MONITOR, Jakarta – Gaya dan pola hidup sehat menjadi trend global dan semakin akrab dalam kehidupan sehari-hari. Masyarakat sudah memiliki kesadaran tinggi untuk mengkonsumsi sumber pangan yang tidak menggunakan bahan kimia non alami, seperti pestisida termasuk pupuk.
Pesatnya animo pola hidup sehat dan permintaan bahan pangan organik ternyata belum diimbangi dengan lahan dan dukungan kebijakan. Sehingga permintaan belum tercukupi secara optimal. Padahal jika hal itu bisa dipenuhi maka daya saing usaha akan meningkat pun pendapatan rumah tangga tani. Bahkan tidak menutup kemungkinan mampu mendongkrak ekspor produk pertanian organik.
Surono, Peneliti Balai Penelitian Tanah, menyatakan bahwa pertanian organik sangat potensial untuk dikembangkan di Indonesia karena mempunyai berbagai macam fungsi, seperti fungsi konservasi tanah, air, biodiverstas tanaman sumber pangan serta fungsi positif lainnya untuk mendukung hubungan simbiotik menguntungkan antara manusia dan lingkungan sekitarnya.
Surono yang juga tercatat sebagai anggota Otoritas Kompeten Pangan Organik (OKPO) dan juga aktif di Innovation Centre for Tropical Sciences (ICTS) yang concern pada pengembangan pertanian organik di Indonesia melanjutkan bahwa sumberdaya untuk menunjang pertanian organik terpadu banyak tersedia di Indonesia, tinggal mengintregasikan sumberdaya tersebut untuk menghasilkan produk pangan sehat yang berkualitas dan mempunyai nilai kompetitif.
“Pendampingan dalam suatu program permberdayaan petani yang mempraktikan sistem pertanian organik perlu dilakukan secara sinergis oleh pemerintah dan swasta, perguruan tinggi, serta lembaga atau komunitas-komunitas lainnya,” kata Surono saat dihubungi, Jumat (25/2).
Sementara itu, Luthfi Azis, petani Lampung Timur menyampaikan bahwa menerapkan pertanian organik membutuhkan komitmen dan kesadaran yang kuat semua pihak terutama petani.
“Harus diakui, investasi di awal memang mahal.
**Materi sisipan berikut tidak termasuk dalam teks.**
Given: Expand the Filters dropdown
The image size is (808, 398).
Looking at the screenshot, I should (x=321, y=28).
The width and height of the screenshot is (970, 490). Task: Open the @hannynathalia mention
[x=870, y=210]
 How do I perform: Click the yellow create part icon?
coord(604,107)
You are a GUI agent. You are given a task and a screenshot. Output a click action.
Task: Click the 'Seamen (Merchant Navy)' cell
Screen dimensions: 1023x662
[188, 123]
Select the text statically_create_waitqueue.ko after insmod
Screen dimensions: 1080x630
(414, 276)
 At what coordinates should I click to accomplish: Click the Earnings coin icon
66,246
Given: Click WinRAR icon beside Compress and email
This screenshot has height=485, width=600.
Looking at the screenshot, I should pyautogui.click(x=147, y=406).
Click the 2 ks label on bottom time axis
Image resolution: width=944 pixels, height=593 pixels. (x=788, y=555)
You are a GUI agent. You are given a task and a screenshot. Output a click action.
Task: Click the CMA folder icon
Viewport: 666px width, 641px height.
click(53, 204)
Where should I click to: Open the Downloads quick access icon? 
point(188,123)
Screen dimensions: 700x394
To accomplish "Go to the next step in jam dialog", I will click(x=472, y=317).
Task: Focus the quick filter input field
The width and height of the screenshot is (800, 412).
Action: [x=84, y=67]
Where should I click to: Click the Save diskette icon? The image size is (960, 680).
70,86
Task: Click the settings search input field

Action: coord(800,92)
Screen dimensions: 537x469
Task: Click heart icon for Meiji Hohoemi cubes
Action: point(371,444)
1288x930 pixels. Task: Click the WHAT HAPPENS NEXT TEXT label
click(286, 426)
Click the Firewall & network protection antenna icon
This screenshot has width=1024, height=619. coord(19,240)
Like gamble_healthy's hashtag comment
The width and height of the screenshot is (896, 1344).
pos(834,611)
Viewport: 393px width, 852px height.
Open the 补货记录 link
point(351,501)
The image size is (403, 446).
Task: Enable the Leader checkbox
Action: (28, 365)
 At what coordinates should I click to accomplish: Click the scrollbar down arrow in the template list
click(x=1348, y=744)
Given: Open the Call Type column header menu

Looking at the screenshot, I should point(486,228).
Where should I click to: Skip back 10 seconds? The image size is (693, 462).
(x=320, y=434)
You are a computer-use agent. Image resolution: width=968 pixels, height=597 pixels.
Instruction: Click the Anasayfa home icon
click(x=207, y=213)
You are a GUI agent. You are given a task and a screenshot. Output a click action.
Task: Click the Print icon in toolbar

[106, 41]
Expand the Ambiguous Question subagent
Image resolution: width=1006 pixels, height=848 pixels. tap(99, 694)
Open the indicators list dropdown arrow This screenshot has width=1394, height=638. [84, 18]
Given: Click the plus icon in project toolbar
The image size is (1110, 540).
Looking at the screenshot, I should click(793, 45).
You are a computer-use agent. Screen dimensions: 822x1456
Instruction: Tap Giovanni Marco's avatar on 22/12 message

Tapi selanjutnya dengan mengoptimalkan bahan alam yang ada, pertanian organik justru lebih murah dan yang pasti keuntungannya menjanjikan,” ungkapnya.
Luthfi yang juga sarjana kimia mengingatkan bahwa tidak cukup hanya dengan menggunakan pupuk organik, suatu produk pertanian sudah bisa dikatakan sebagai produk organik.
“Produk pertanian dikatakan sebagai produk organik jika sudah memenuhi kriteria. Itu ada SNI-nya. Pengolahan lahan, benih, pupuk termasuk juga kemasannya,”
Namun, seiring berjalannya waktu, keseriusan dan dukungan beberapa pemerintah daerah sudah mulai terlihat. Sejumlah Pemda bahkan sudah menerbitkan Peraturan Daerah mengenai sistem pertanian organik, diantaranya Propinsi Bali, Kabupaten Lampung Tengah, dan Kabupaten Buleleng yang tengah menggodok rancangan Perda-nya.
Menurut Kepala Dinas Pertanian Kabupaten Buleleng I Made Sumiarta, seperti dikutip dari rri.co.id, latar belakang digagasnya Perda tersebut karena melihat kondisi tanah pertanian di Kabupaten Buleleng yang rusak akibat pupuk kimia.
“Penggunaan pupuk-pupuk kimia yang telah dilakukan sejak tahun 80-an itu sudah melewati batas aman dan berdampak besar terhadap tanah pertanian, oleh sebab itu perlu dilakukan pengembalian ke kondisi semula dengan penerapan sistem pertanian organik,” ungkap Sumiarta.
Seperti diketahui anggaran alokasi pupuk bersubsidi setiap tahunnya tidak bisa memenuhi semua kebutuhan petani yang ada di seluruh Indonesia. Oleh karena itu, beberapa pakar menyarankan penggunaan pupuk organik sebagai salah satu solusi kekurangan pupuk sintesis (kimia).